Cancer patient has significant reduction in tumours
by Paula Levy
published: September 24, 2003
The first time we met Rosanne Himmelman on June 18, she was just beginning a regimen of chemotherapy to fight metastic colon cancer. Through periodic updates, Rosanne is sharing her experience. This is part four of her journey.
It's good news for metastic colon cancer patient Rosanne Himmelman. Treatment has meant that tumours in her liver have been reduced by about 30 per cent.
Rosanne saw oncologist Dr. Danny Rayson on September 5 at the QEII Health Sciences Centre in Halifax to receive results of a CT (computed tomography) Scan, more commonly known as a CAT Scan.
The CT Scan is a method of examining the body using X-rays. The scan allows a picture of the tissue to be developed. The technique enables a radiologist to detect tumours and other abnormalities.
Capital Health X-ray technologist Danielle Frail explains that different substances are used to enhance specific areas of the body. Administered orally and intravenously, gastrografin and IVP dye makes the GI (gastrointestinal) track and bloodstream more visible and less penetrable by X-rays.
"When you look at X-ray ... anything that is radiolucent [allows the passage of X-rays] is black and anything that has a density to it, goes from different shades of grey to white," she says, noting the administered substances translate into more detailed pictures.
After Ms Frail has taken the pictures of Rosanne's chest, abdomen and pelvis, they are sent to the radiologist to read and compare to previous scans. The most recent scan was on June 11.
"There has been at least a 30 per cent improvement in the diameter ... which is great," says Dr. Rayson, referring to the radiologist's report.
||Rosanne positions herself so the CT Scanner can ascertain whether chemotherapy is reducing her cancerous tumours. Paula Levy photo
According to the document, one of the tumours in her liver measures 1.5 cm x 2 cm when it previously measured 4 cm x 3.8 cm. Another tumour which previously measured 4 cm x 3.8 cm, measured 2.9 cm. x 2.8 cm. Also, metastases or tumours that have spread from their site of origin appear smaller and less like they're flowing together. The lung metastases appear unchanged.
"These cancerous cells go in cycles," says Dr. Rayson. He says there is no way of knowing how many cells are still active, how many are dead, how many are sleeping. But the CT Scan gives a global impression by determining how much the tumours have shrunk.
Rosanne's current goal is to see her tumours shrink to the size they were earlier this year. The chemotherapy treatment has now confirmed that the cancer is shrinking.
"We need to keep hitting them for a certain period of time to ensure you're actually getting the most bang for what you're doing," says Dr.

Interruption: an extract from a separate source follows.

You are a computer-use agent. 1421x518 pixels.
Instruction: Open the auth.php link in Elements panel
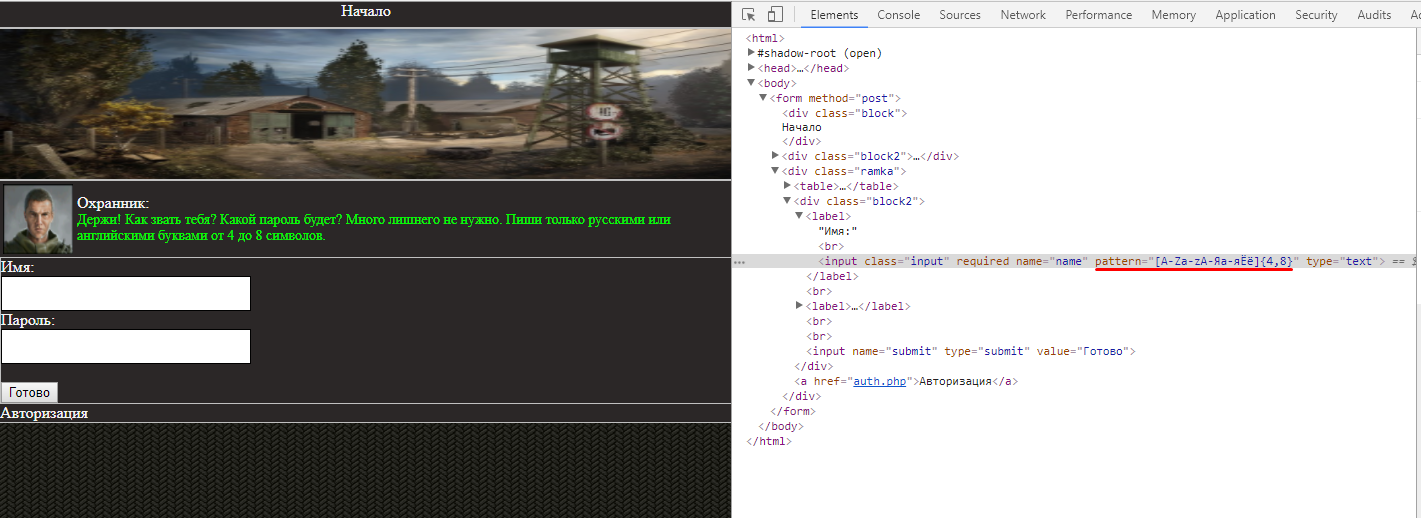pyautogui.click(x=879, y=381)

Rayson. "Basically putting most of those cells into remission or in fact, killing them off."
Rosanne responds that she will keep receiving treatment as long as it is helping her achieve her goals.

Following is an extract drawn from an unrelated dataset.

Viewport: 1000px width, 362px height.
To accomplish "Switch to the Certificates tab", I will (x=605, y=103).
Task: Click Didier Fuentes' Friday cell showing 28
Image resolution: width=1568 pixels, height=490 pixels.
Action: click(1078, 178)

"I will keep at it [chemotherapy] as long as I see that the chemo is working," says Rosanne.
Coming up on her two-year anniversary of diagnosis on September 25, the size of her tumours today is a far cry from the size they were then.
"It was a huge mass. At the time it was pulsing. It was just an unbelievable thing. Now it's a lot more subtle," says Dr. Rayson, examining Rosanne.
The news of the 30 per cent reduction has surpassed Rosanne's expectations of chemotherapy. She hoped that after her first two rounds of chemo, she would have at least a 20 per cent reduction in her tumours.
"I'm hopeful because I'm seeing more regression in the first two rounds," says Rosanne.
She is comparing the results of her recent scan to the reduction she experienced after the first two rounds in 2001. She hopes that in the third and fourth rounds the decrease percentage will be even higher. In 2001, the third and fourth rounds of chemotherapy resulted in a 50 per cent reduction in the size of her tumours.